Chinese Environment Protection Minister Calls His Department One Of World’s Most Embarrasing
As environmental pollution in China continues to worsen, the state’s environment protection minister, Zhou Shengxian admitted in an interview with state media on Tuesday that his own department was one of “the four major embarrassing departments in the world.”
Zhou pointed out inefficiencies in his department, such as having overlapping functions. “Water and land pollution is not managed by the same department, same with carbon monoxide and carbon dioxide pollution.”
Zhou then said, “I heard there are four major embarrassing departments in the world and China’s Ministry of Environmental Protection is one of them.”
His comment comes ahead of mounting evidence that pollution is worsening in China.
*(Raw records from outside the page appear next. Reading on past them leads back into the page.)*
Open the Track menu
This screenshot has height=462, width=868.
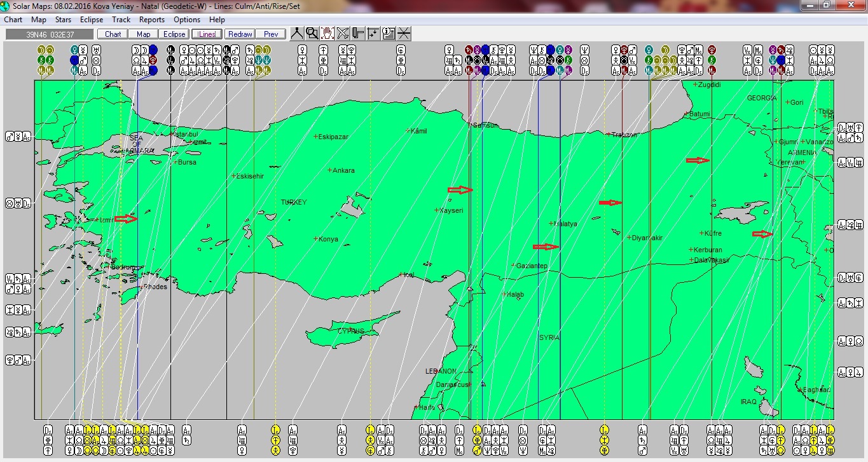[x=121, y=20]
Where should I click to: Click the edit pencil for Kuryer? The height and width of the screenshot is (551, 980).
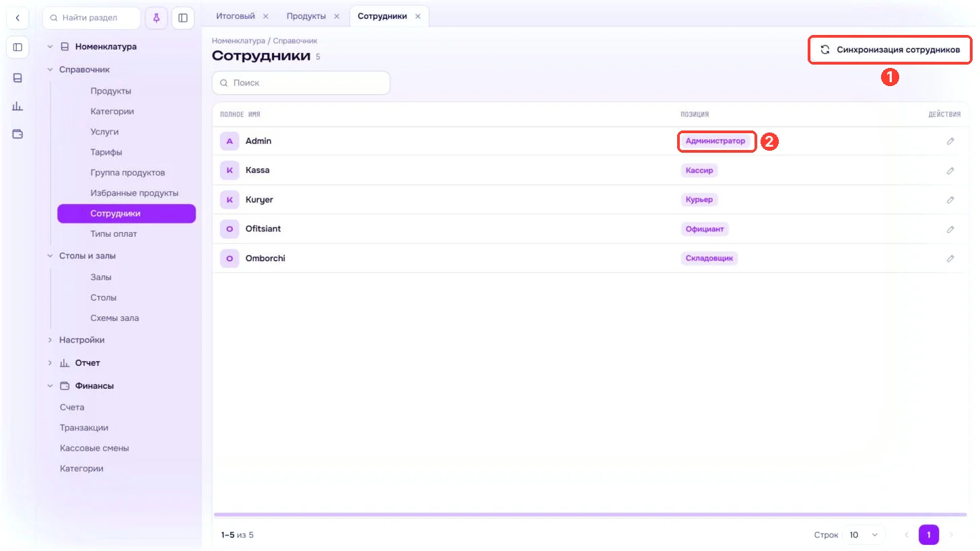(x=950, y=200)
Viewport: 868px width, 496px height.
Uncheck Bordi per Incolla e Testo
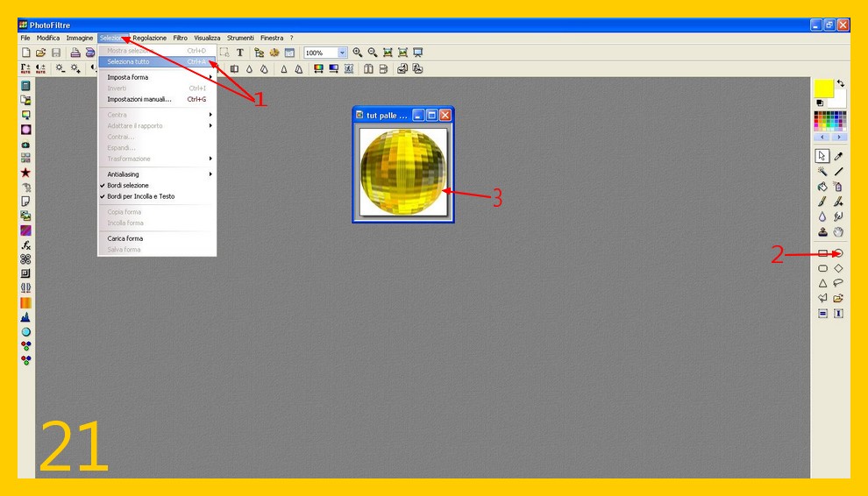[x=140, y=196]
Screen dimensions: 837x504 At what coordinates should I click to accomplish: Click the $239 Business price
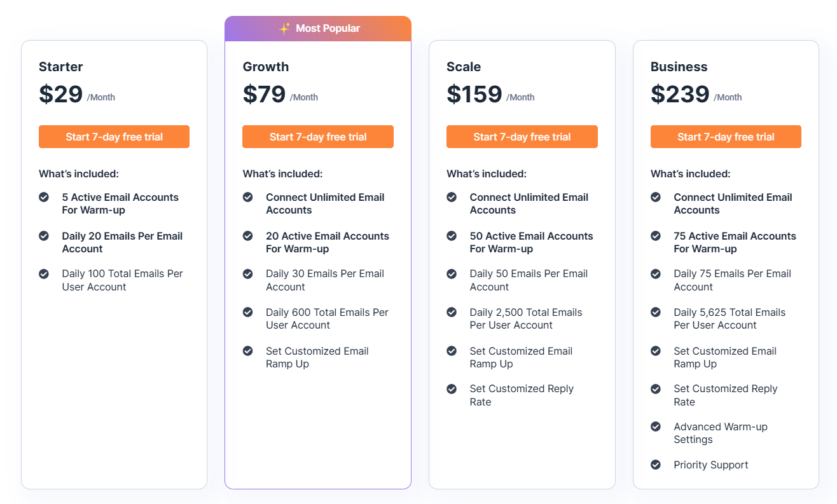click(680, 94)
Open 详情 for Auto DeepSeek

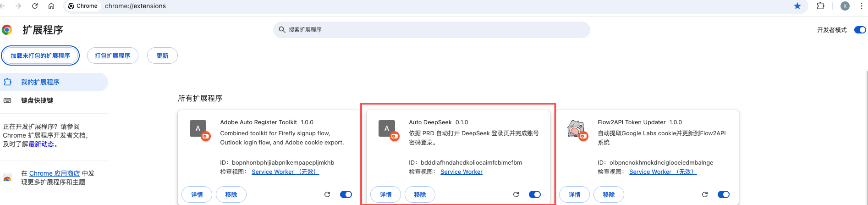[x=385, y=194]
A recent study revealed that air pollution in northern China has cut off life expectancy by an average of 5.5 years for those who live in the region.
Still, Zhou stuck to the Party line, arguing that if the state “does not persevere with ‘scientific development,’ then development would turn a healthy person into a sick person.” “Scientific development” is a slogan of former Chinese Communist Party leader Hu Jintao, an ideology meaning the state can achieve sustainable development through tested methods of governance that allow for both economic growth and “social stability,” code for continued communist rule.
On the same day, a magazine offshoot of the state newspaper People’s Daily published a report where an official said that if the regime continues to emphasize GDP growth at the expense of the environment, the North China plain will disappear after 30 years.
Yang Weimin, deputy director of the coordinating office of the Leading Group for Financial and Economic Affairs, a committee in charge of devising the state’s economic policies, told the magazine that if the government does not take action soon to prevent desertification of the area, the fertile plain may disappear completely.
Netizens were critical of Zhou and his department for failing to alleviate China’s environmental problems. On Sina Weibo, China’s Twitter-like microblogging platform, “Xue Man Zi,” a popular blogger with over 11 million followers, posted: “I have never heard you [Zhou] or the Ministry of Environmental Protection apologize to the Chinese people. Don’t give us empty talk. Air, soil, and water pollution in China has reached its most dangerous moment, we cannot watch and do nothing anymore as people are being poisoned!”